The visualizations/ directory contains interactive Jupyter notebooks for exploring BeCoMe results. Available charts include triangular membership functions, centroid comparisons, sensitivity analysis (toggle experts on/off to see impact), and a scenario dashboard comparing all three cases side-by-side.
jupyter notebook examples/visualizations/en/visualize_become.ipynbSee visualizations/README.md for details.
The data/ directory contains case study data in simple text format:
data/
├── README.md # Complete dataset documentation
├── budget_case.txt # Budget support case (22 experts)
├── floods_case.txt # Flood prevention case (13 experts)
└── pendlers_case.txt # Cross-border travel case (22 experts)
See data/README.md for dataset documentation, provenance, and validation details.
All data files follow a standardized format:
CASE: CaseName
DESCRIPTION: Case description text
EXPERTS: N
# Format: ExpertID | Lower | Peak | Upper
Expert1 | 10 | 15 | 20
Expert2 | 12 | 18 | 25
...
Lower, Peak, Upper represent the fuzzy triangular number (pessimistic, most likely, optimistic estimates).
To analyze your own expert opinions, create a text file in data/ following the format above:
from examples.utils.data_loading import load_data_from_txt
from src.calculators.become_calculator import BeCoMeCalculator
# Load data
opinions, metadata = load_data_from_txt("examples/data/your_case.txt")
# Calculate best compromise
calculator = BeCoMeCalculator()
result = calculator.calculate_compromise(opinions)
# Display results
print(f"Best Compromise: {result.best_compromise}")

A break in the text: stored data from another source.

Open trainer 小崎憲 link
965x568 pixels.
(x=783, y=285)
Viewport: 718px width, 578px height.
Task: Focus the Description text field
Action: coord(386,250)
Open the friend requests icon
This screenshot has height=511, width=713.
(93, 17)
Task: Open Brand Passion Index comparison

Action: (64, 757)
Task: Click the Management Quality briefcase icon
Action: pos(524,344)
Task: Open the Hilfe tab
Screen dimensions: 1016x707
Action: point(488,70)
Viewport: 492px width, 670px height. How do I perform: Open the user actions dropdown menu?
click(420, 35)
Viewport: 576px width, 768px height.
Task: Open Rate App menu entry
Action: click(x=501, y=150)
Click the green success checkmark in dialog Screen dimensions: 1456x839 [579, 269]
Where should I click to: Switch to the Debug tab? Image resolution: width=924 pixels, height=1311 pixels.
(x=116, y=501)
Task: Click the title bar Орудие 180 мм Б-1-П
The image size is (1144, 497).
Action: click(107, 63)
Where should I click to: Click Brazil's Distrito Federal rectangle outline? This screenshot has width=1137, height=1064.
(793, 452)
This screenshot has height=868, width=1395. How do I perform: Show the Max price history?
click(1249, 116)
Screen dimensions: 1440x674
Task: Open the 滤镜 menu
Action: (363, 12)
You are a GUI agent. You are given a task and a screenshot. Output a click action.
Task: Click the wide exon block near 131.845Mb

print(f"Max Error: {result.max_error}")Each script displays four calculation steps: arithmetic mean (Γ), median (Ω), best compromise (ΓΩMean), and maximum error (Δmax). The output shows formulas, intermediate values, and sorted expert opinions at each stage. For the mathematical foundation behind these calculations, see docs/method-description.md.